Task prompt |
In the listing that follows, locate the line containing "Click the feedback chat bubble icon" and the line containing "Task: Click the chevron". Retype exactly those two lines and every line between them, and nothing more.

Extracted data |

____

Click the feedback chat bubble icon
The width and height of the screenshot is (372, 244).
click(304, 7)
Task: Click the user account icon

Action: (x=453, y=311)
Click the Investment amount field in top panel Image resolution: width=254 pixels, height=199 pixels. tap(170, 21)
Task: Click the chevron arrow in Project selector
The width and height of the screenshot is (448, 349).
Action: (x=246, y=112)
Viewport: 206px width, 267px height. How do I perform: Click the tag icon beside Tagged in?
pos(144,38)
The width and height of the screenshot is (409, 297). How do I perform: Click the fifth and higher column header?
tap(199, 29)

____

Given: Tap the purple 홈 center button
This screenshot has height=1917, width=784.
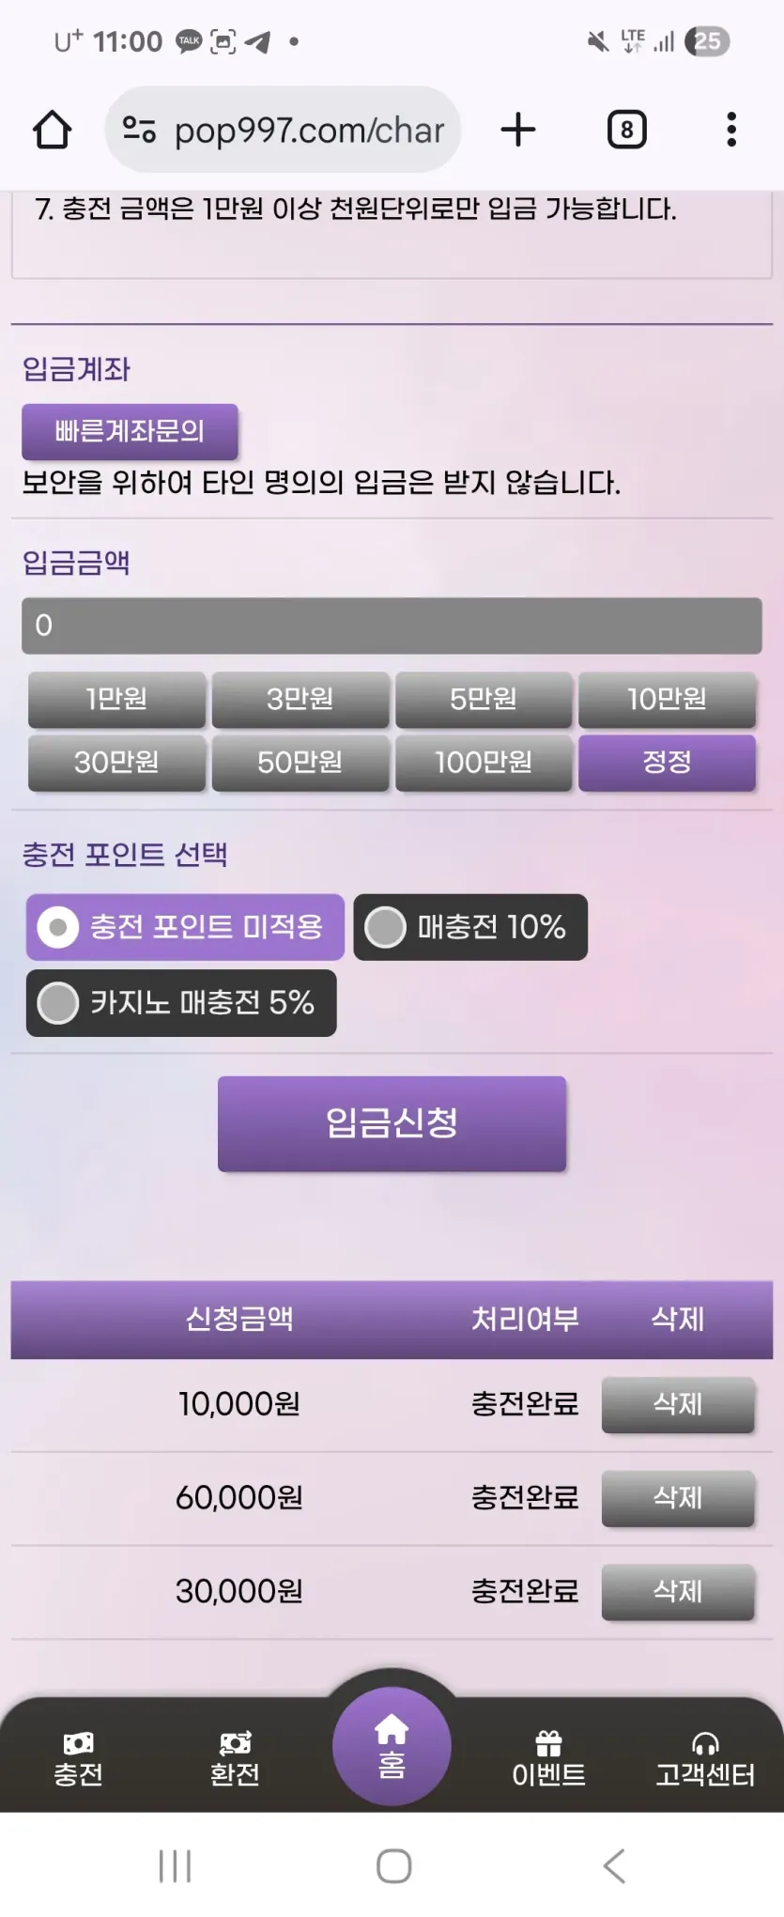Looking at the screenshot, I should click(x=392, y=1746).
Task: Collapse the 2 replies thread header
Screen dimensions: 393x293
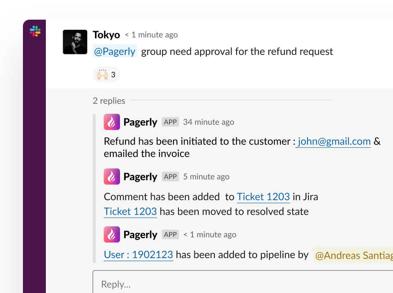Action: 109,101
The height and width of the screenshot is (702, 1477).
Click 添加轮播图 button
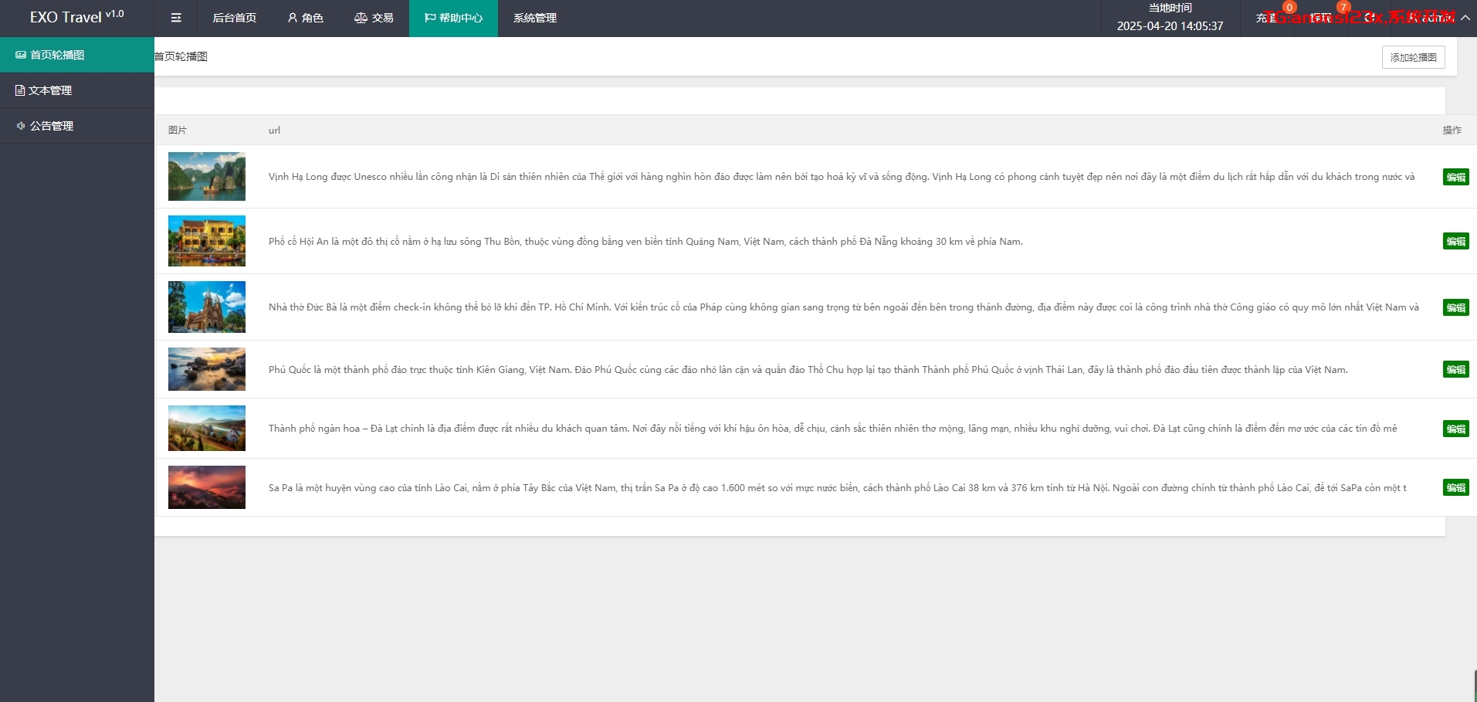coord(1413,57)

____

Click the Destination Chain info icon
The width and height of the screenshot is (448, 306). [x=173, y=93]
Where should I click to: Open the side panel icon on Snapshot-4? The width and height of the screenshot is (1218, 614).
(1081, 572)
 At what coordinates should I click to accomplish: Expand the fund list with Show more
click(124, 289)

____

Result for this task |
Click the feedback chat bubble icon
The width and height of the screenshot is (372, 244).
click(304, 7)
Task: Click the user account icon

Action: (x=453, y=311)
Click the Investment amount field in top panel Image resolution: width=254 pixels, height=199 pixels. tap(170, 21)
Task: Click the chevron arrow in Project selector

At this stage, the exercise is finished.